In the five years since scientists confirmed Neanderthal DNA is present in people of Eurasian ancestry, headlines have tended toward either the jocular or the melodramatic:
“Neanderthal chefs spiced up their diet” … “Neanderthals drew first #hashtags” … “Bone-chilling secrets of Neanderthal sex”
On Thursday, a straightforward, even prosaic headline was stripped across the top of an article in the journal Science:
“Neanderthal-Derived DNA May Influence Depression and More in Modern Humans”
If anything, that’s an understatement.
The first-ever study directly comparing Neanderthal DNA to the human genome confirmed a wide range of health-related associations — from the psychiatric to the podiatric — that link modern humans to our broad-browed relatives.
“Our main finding is that Neanderthal DNA does influence clinical traits in modern humans,” lead author John Capra, an evolutionary geneticist at Vanderbilt University, said in a statement.
Among the more intriguing points: Snippets of Neanderthal DNA contribute to the contemporary risk for myriad ills, including heart attack, nicotine addiction and mood disorders as well as incontinence, foot callouses and precancerous skin lesions.
Those skin conditions as well as depression are known to be influenced by sunlight exposure, which is why the researchers think Neanderthals’ eventual migration from southern to northern hemispheres influenced their genetic susceptibility – and ours.
“These results establish the impact of [Neanderthal] DNA on diseases that involve traits potentially influenced by environmental differences,” they write.
The researchers concluded that Neanderthals likely lived long enough in their new homelands to adapt to a new environment. Some Neanderthal genes, appearing at a much higher frequency than the scientists expected, would have provided a benefit in early human populations as they moved between continents. But those same genes became disadvantageous hundreds of thousands years later.
One example is a genetic variant that increases blood coagulation. This trait might have aided wound healing in Neanderthals as they encountered new pathogens in more northern and western environments. Today, however, increased coagulation increases the risk of blood clots and strokes.
“The brain is incredibly complex,” noted Corinne Simonti, a Vanderbilt doctoral student who was another lead author, “so it’s reasonable to expect that introducing changes from a different evolutionary path might have negative consequences.”
Neanderthals are thought to have migrated from Africa to Europe and Asia about 400,000 years ago. Interbreeding around 50,000 years ago resulted in the genomes of modern Eurasians containing between 1.5 percent and 4 percent Neanderthal DNA. Not long after, in epochal terms, Neanderthals went extinct during a particularly cold period on the European continent.

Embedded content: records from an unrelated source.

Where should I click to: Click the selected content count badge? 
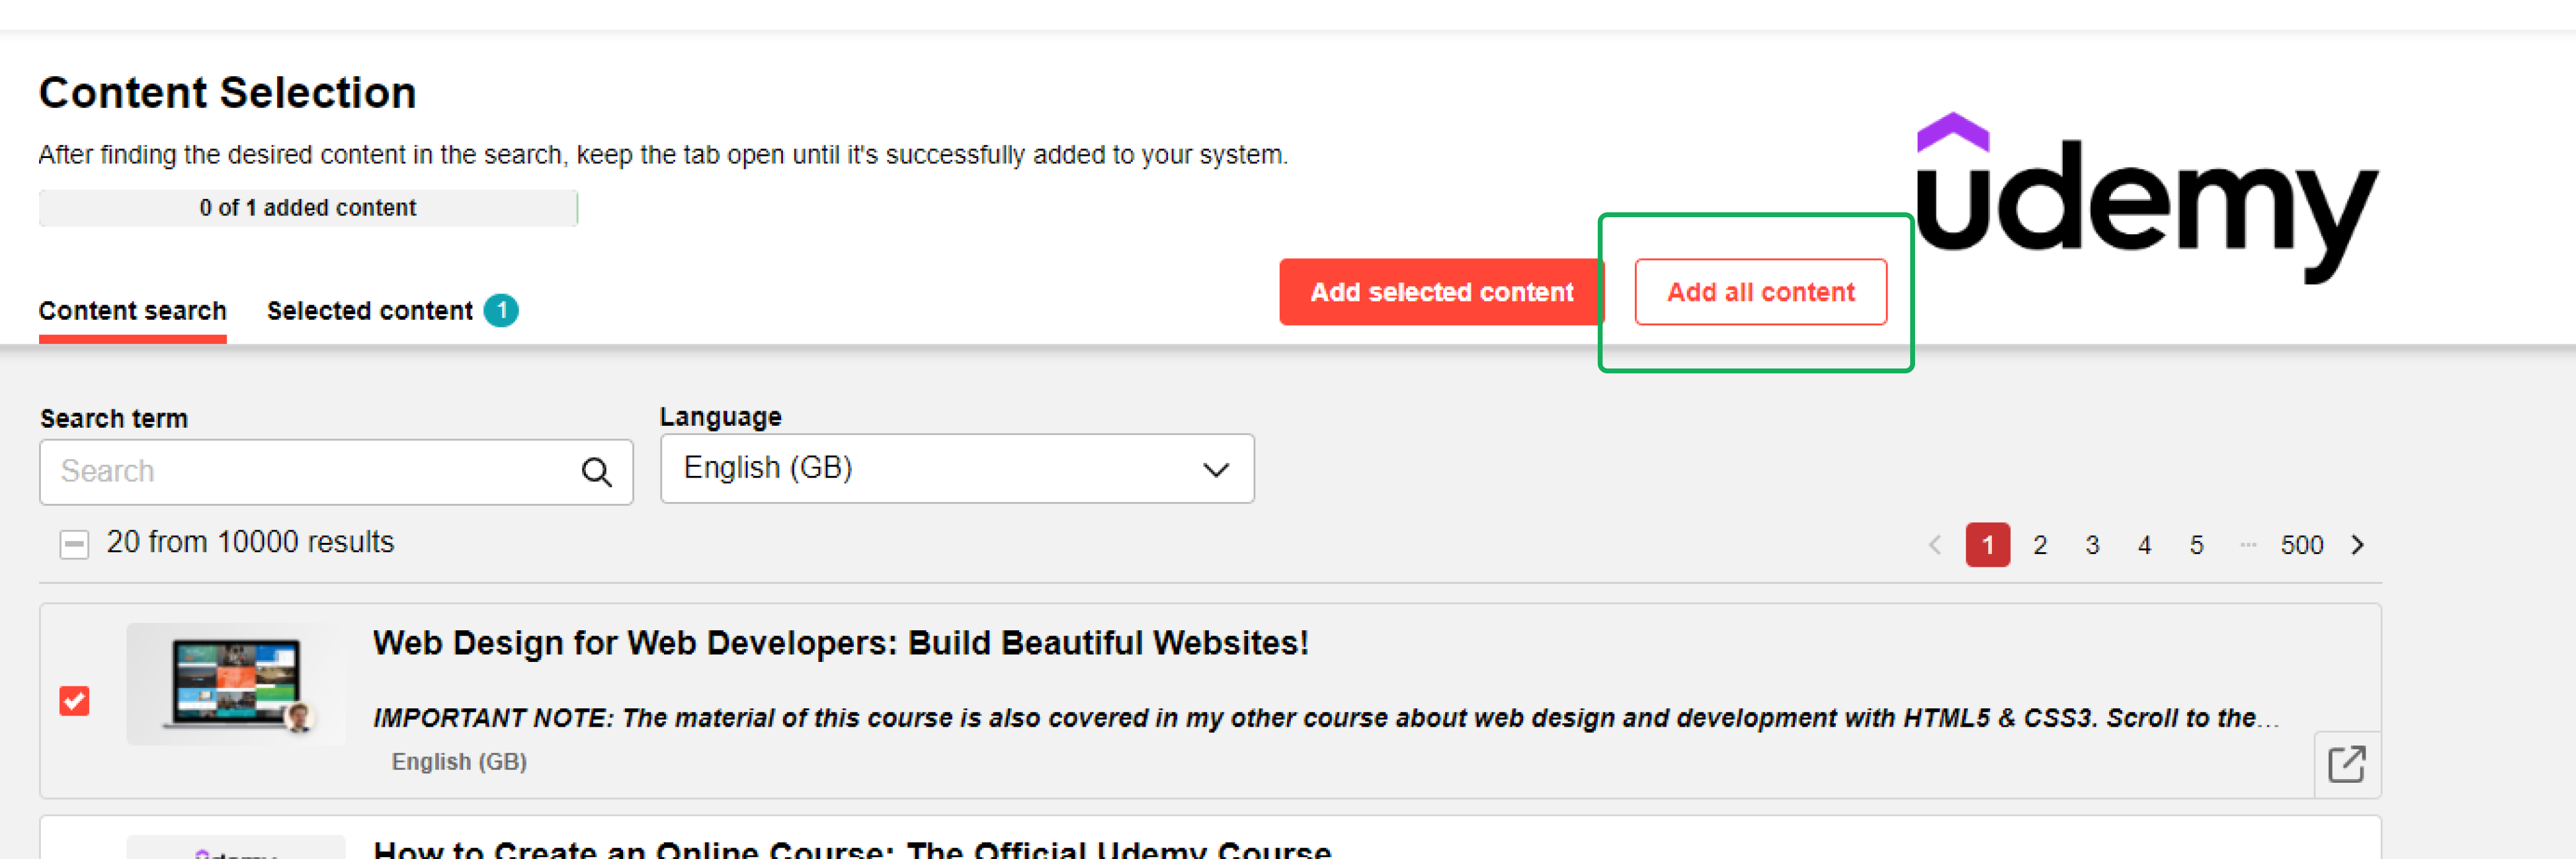click(501, 311)
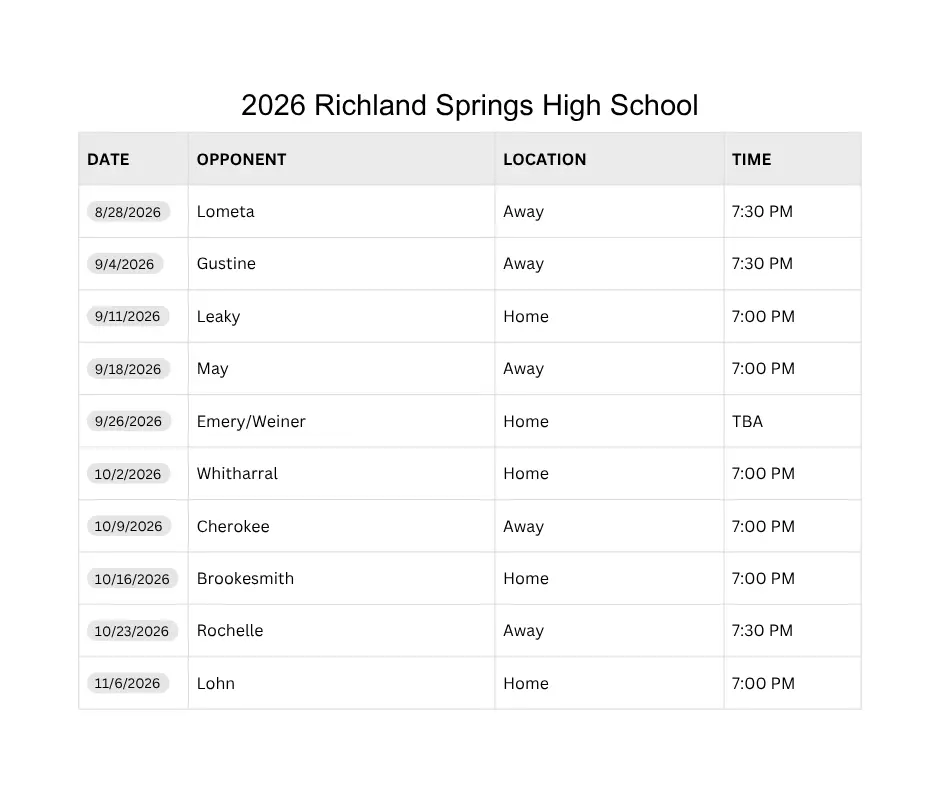Click the 10/16/2026 date tag
Viewport: 940px width, 788px height.
pos(132,579)
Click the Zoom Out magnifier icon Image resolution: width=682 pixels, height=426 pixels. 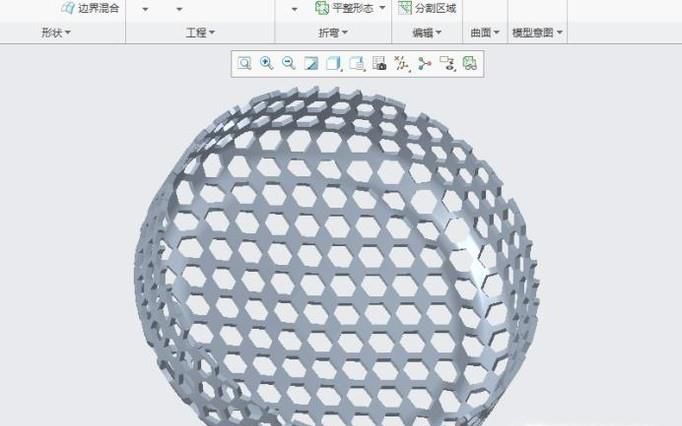[x=289, y=63]
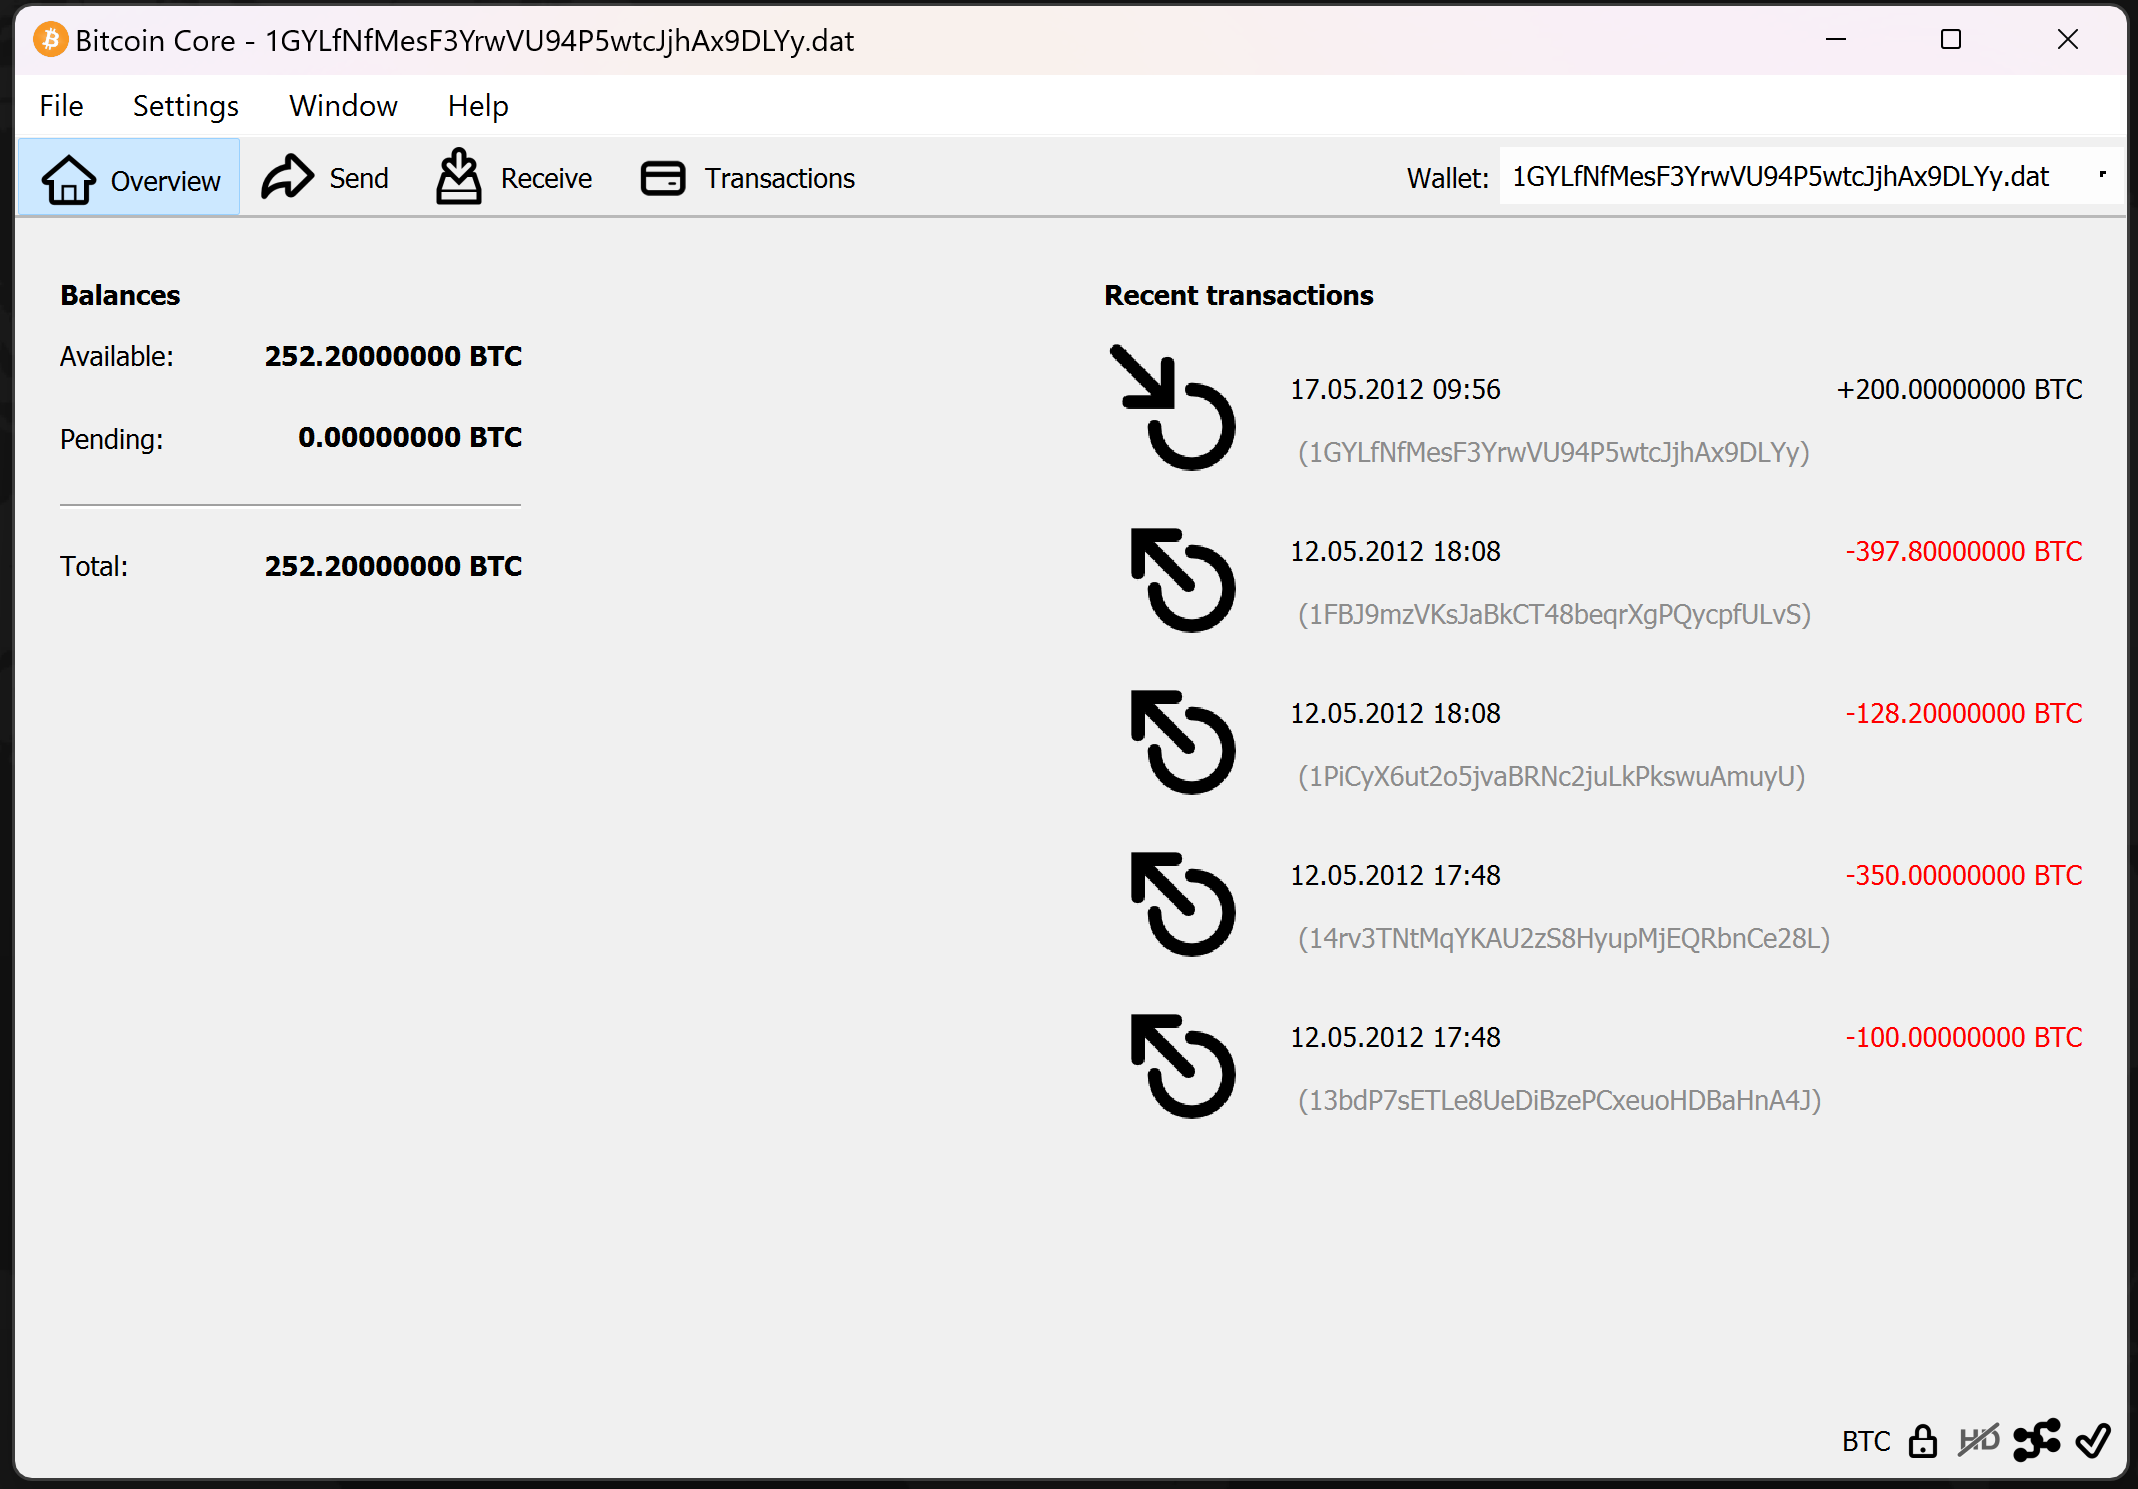
Task: Select the Overview tab
Action: (x=130, y=179)
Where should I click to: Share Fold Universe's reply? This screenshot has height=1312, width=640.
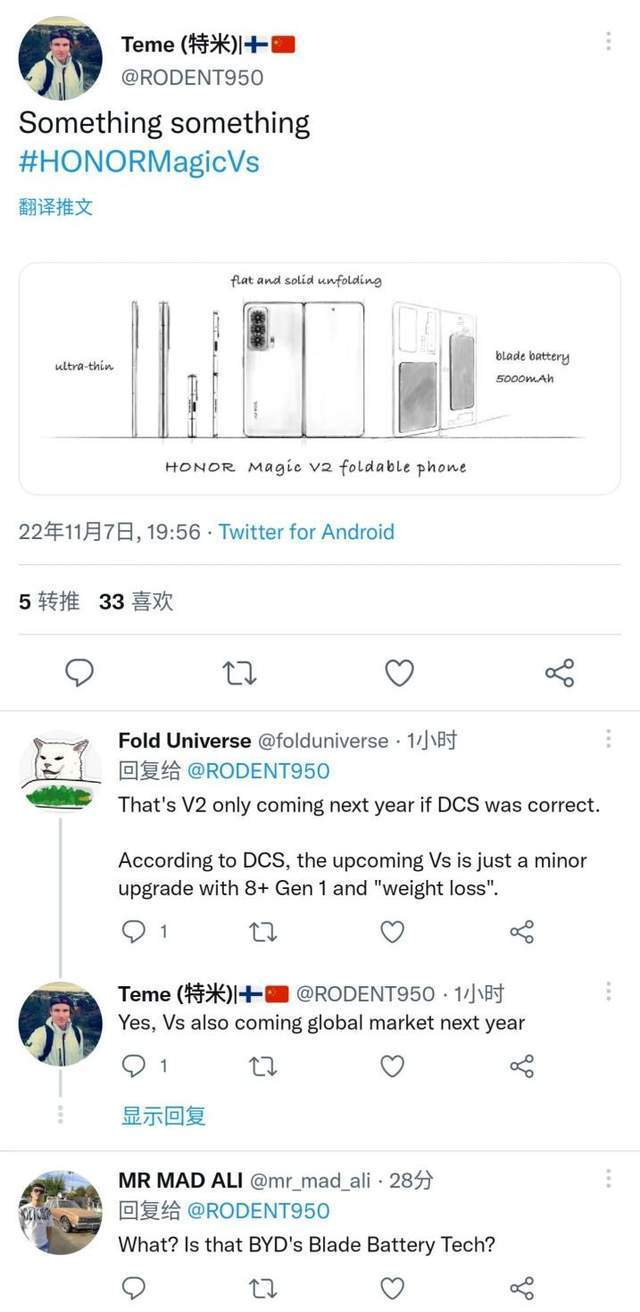point(522,932)
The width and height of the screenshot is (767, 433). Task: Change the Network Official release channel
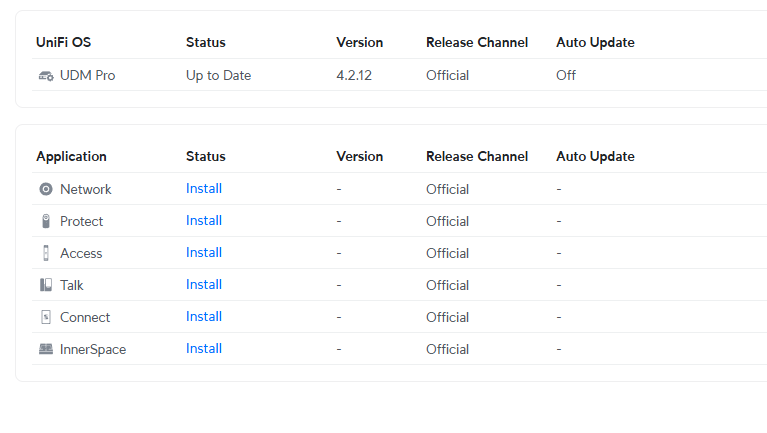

The study was a collaboration of 21 researchers from 10 different institutions, including Vanderbilt and the National Human Genome Research Institute. They began by accessing digitized health records managed by the Electronic Medical Records and Genomic Network, which links the data from nine hospitals around the country. One of them is Vanderbilt University Medical Center, which maintains a repository of patient DNA extracted from discarded blood tests.
The scientists searched for specific medical conditions and traits in 28,000 records, then analyzed the genomes of the patients to see if they carried Neanderthal DNA. Ultimately, this allowed the researchers to determine how these patients’ ancient DNA might have influenced the risk for a host of medical conditions and traits.